Over the last ten years, Dana Matthews has continued to seek out the strange, broadening her quest to include everything from Bigfoot, to UFOs, to psychic phenomena, and her writing about these adventures has appeared everywhere from io9 to Roadtrippers to Week in Weird, which she co-founded in 2008.
Dana Matthews investigating paranormal activity near California’s Mt. Shasta 
Since 2012, she’s been a key figure in the development and implementation of dozens of groundbreaking experiments which could very well change our perceptions of the paranormal, from how we view the alien abduction phenomena to the way ghost hunters attempt to communicate with spirits. The details of these experiments are intentionally shrouded in secrecy, but she hopes their results will be public very soon.
“We don’t have a set date to debut the experiments because we keep coming up with opportunities to make them even better,” she says. “We want to make sure everything is perfect, that we’ve established repeatability, and that we have a good medium to share them. I have no doubt people will look at the paranormal differently when we’re done.”
In 2013, she co-founded the Traveling Museum of the Paranormal & Occult, the world’s only mobile museum dedicated to haunted objects that people can actually hold and investigate for themselves. The museum is a regular addition to events on Paranormal Lockdown‘s Nick Groff Tour and Amy Bruni’s Strange Escapes, and is constantly criss-crossing the country to bring supernatural artifacts to crowds in some of the world’s most haunted places.
While the reruns of Girly Ghosthunters are still airing around the world, Dana has continued to lend her supernatural expertise to television shows. In March, she was recruited by Finding Bigfoot for a 2-hour special in search of supernatural Sasquatch sightings in the California mountains, and later this year, she’s slated to make guest appearances on a number of new paranormal series.
In today’s world where seemingly every ghost hunting team has a television show, most might not remember The Girly Ghosthunters or their impact on the world of the paranormal, but for Dana, the series was a life-changing experience that allowed her to turn her hobby into a career.
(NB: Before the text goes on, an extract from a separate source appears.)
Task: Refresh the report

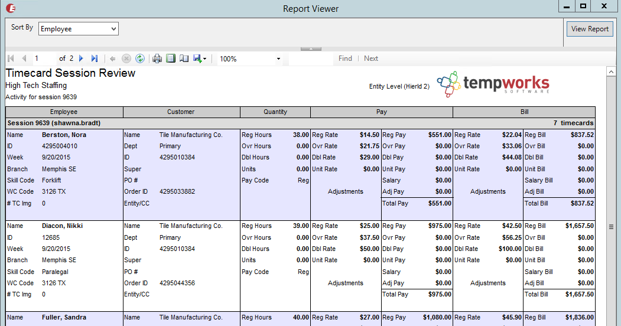Action: 140,58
“I’ve spent my whole life poking into dark corners and looking into things people tell us we should be afraid of,” she says. “It’s what I know, it’s who I am. Girly Ghosthunters might not have been the biggest, longest-running, or most successful television show, but it was a defining moment in my childhood. I’m lucky enough to have made paranormal research a full-time gig, and without Girly Ghosthunters, that wouldn’t have been possible.”
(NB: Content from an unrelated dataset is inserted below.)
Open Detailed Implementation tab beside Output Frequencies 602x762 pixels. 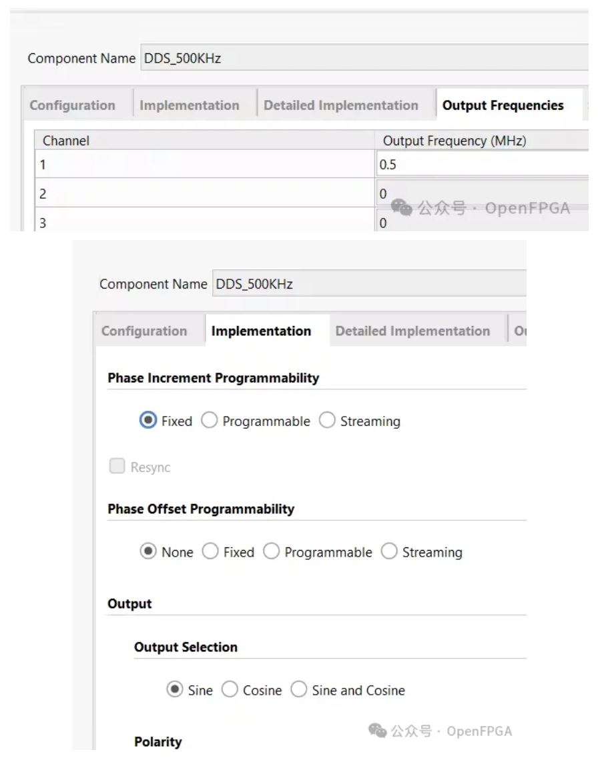(340, 105)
The Girly Ghosthunters had a lot of cards stacked against them. They were young, they had a silly name, and their show was made by a first-time Canadian television production company with a five person crew and miniscule budget. They were insulted by peers twice their age, underestimated because of their gender, and largely excluded from the paranormal community due to both of those things. In the end, though, none of that mattered, because they still made history in spite of their challenges.
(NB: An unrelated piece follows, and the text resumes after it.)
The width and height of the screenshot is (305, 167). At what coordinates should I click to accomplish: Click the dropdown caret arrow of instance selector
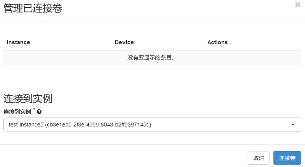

The Girly Ghosthunters deserve to be remembered not just because they were the first all-female paranormal investigation group, but because they were a voice for young ghost hunters dismissed by middle-aged cynics, a case for chasing phantoms for the sake of adventure, and a positive symbol for paranormal girl power over a decade before Ghostbusters got the hint.
They may not get the respect or reverence afforded to long-running shows like Ghost Hunters, but four girls from the Canadian suburbs left their mark on the paranormal world, helping usher in a curious society that’s more accepting of the supernatural – and all-female ghost hunting teams – than ever before.